[REQUIRED ACTION]
The whole listing below, with no pictures, is to be repeated as it stands.

[MATERIAL FOR THIS EXERCISE]
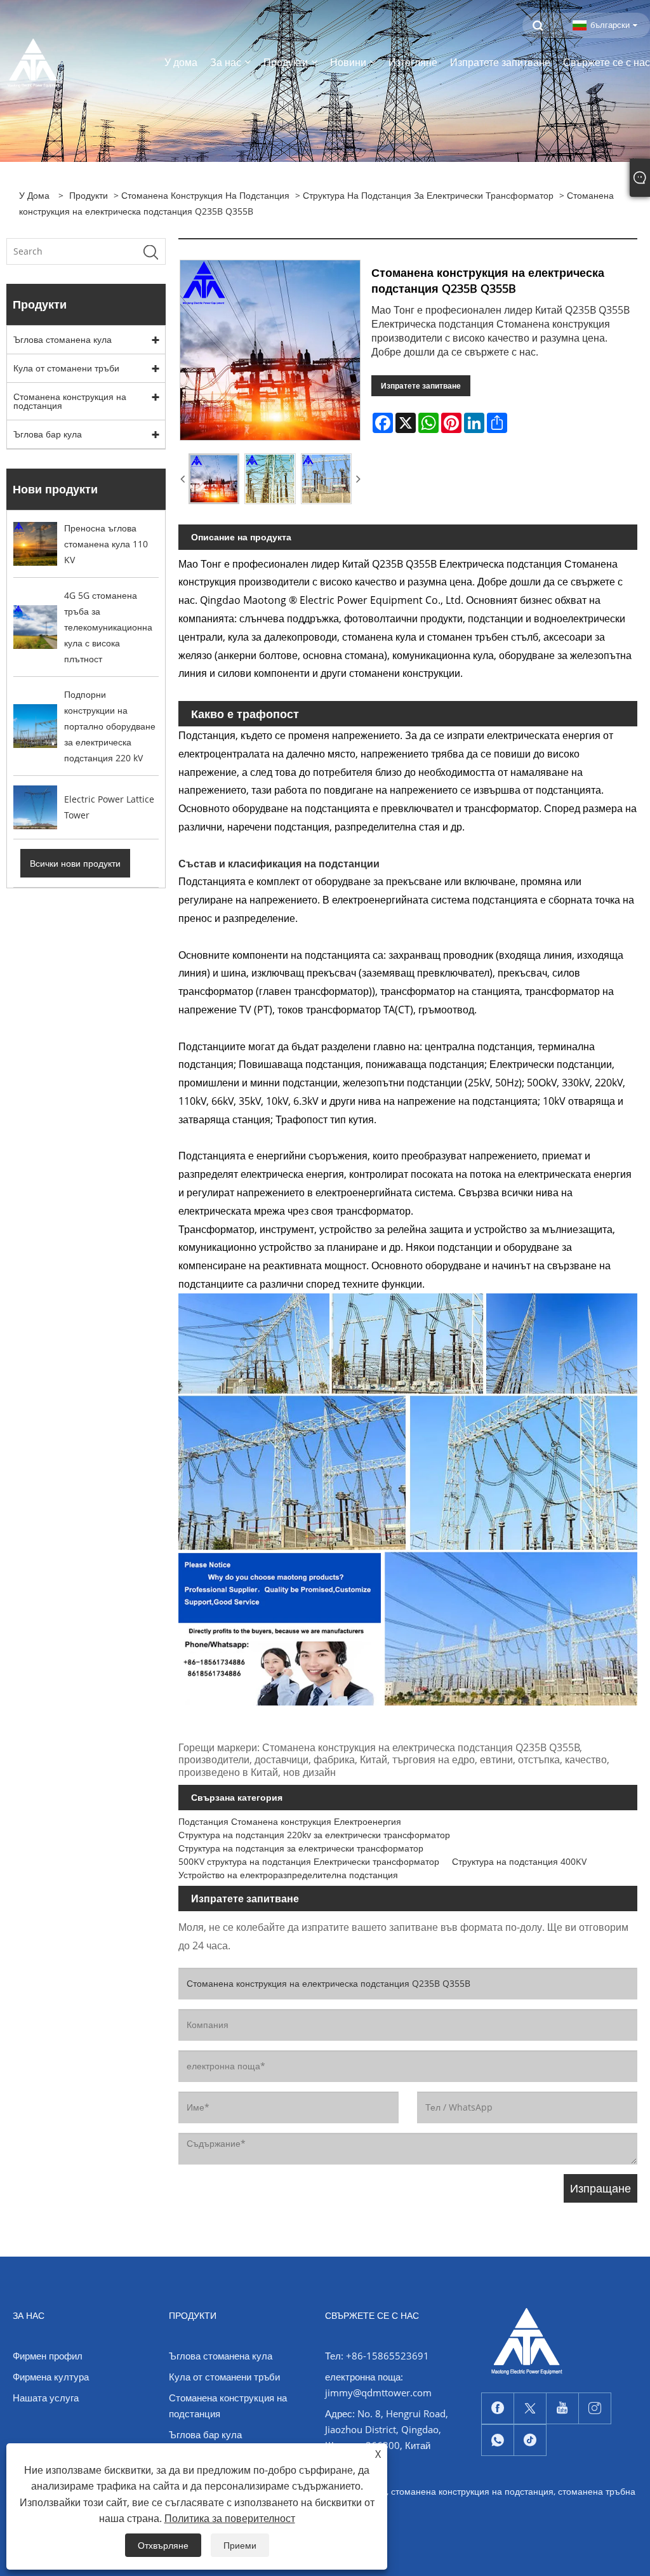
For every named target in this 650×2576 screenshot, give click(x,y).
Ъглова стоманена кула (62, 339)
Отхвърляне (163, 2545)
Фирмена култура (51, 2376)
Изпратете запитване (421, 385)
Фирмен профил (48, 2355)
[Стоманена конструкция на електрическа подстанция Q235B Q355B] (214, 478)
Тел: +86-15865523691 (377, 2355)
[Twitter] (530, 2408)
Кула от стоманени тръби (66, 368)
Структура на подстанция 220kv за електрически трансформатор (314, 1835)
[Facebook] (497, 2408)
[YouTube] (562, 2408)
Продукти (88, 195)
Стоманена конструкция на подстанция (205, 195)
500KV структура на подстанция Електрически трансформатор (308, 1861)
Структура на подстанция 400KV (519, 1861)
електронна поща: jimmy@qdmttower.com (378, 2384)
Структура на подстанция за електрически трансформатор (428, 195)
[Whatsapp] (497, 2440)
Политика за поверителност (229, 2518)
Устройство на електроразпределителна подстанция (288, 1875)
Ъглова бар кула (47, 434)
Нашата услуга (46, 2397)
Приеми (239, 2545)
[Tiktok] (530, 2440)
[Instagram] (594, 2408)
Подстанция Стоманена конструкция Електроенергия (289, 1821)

[TASK RESULT]
For every named target in this 650×2576 screenshot, give click(x,y).
Ъглова стоманена кула (62, 339)
Отхвърляне (163, 2545)
Фирмена култура (51, 2376)
Изпратете запитване (421, 385)
Фирмен профил (48, 2355)
[Стоманена конструкция на електрическа подстанция Q235B Q355B] (214, 478)
Тел: +86-15865523691 (377, 2355)
[Twitter] (530, 2408)
Кула от стоманени тръби (66, 368)
Структура на подстанция 220kv за електрически трансформатор (314, 1835)
[Facebook] (497, 2408)
[YouTube] (562, 2408)
Продукти (88, 195)
Стоманена конструкция на подстанция (205, 195)
500KV структура на подстанция Електрически трансформатор (308, 1861)
Структура на подстанция 400KV (519, 1861)
електронна поща: jimmy@qdmttower.com (378, 2384)
Структура на подстанция за електрически трансформатор (428, 195)
[Whatsapp] (497, 2440)
Политика за поверителност (229, 2518)
Устройство на електроразпределителна подстанция (288, 1875)
Ъглова бар кула (47, 434)
Нашата услуга (46, 2397)
Приеми (239, 2545)
[Tiktok] (530, 2440)
[Instagram] (594, 2408)
Подстанция Стоманена конструкция Електроенергия (289, 1821)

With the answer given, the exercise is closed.